Antero de Quental ou a viagem através do deserto
Nicolau Saião
Há
seres que para mim, para o meu imaginário de sucessivamente
criança, adolescente e homem maduro, me apareceram e os vi
sempre como uma espécie de entidades caídas da cauda de um
cometa.
Assim com Verne, Régio, Nicolas Flamel, Verhaeren, Camilo
Pessanha, Antero, assim com alguns outros de outras bandas,
serve dizer: Monet, Cimarosa, Jacob Epstein, Fritz Lang.

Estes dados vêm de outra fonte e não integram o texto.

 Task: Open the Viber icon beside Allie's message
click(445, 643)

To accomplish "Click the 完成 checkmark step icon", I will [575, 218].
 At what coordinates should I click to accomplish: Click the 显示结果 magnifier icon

Se os tenho como uma espécie de parábolas através da vida
breve, do tempus fugit, não distingo na perfeição o que
neles move o meu reconhecimento pelo que me deram, me foram
dando e me dão ainda nesta aventura peculiar que tem sido viver
com os outros e comigo mesmo, enquanto os anos rolam sob as
estrelas imutáveis.
Apenas sei endereçar-lhes um halo de gratidão.
***
“Concebi pela inteligência um molde e não atendi à matéria com
que tinha de o encher”,
disse Antero em Paris a Alberto Sampaio. E eis que assim e aqui
se vê entrar em cena o deserto com a sua presença inquietante de
madre negra e silenciosa, de olhos acesos no princípio e no fim
de Antero. Tentando ocultar a “matéria” que o Poeta se esforçava
por encontrar.
De facto, a busca de novos planetas empreendida por este claro
espírito tão exigente que de si mesmo dizia ser “um parto da
Terra monstruoso” e que até na destruição usava de rigor
(como no célebre episódio em que, com esmero algo arrepiante,
esquartejou centenas de laudas escritas nas suas melhores horas,
sob o olhar estupefacto de Eça) processou-se entre palácios e
altos jardins, mas por ora lhe estavam os gelos, os reduzidos
oásis, as estradas de pesadelo onde a cada passo um molosso
surge, não atento, ou absurdamente atento, ao caminhar sem
medida, de medida própria, do poeta e do homem.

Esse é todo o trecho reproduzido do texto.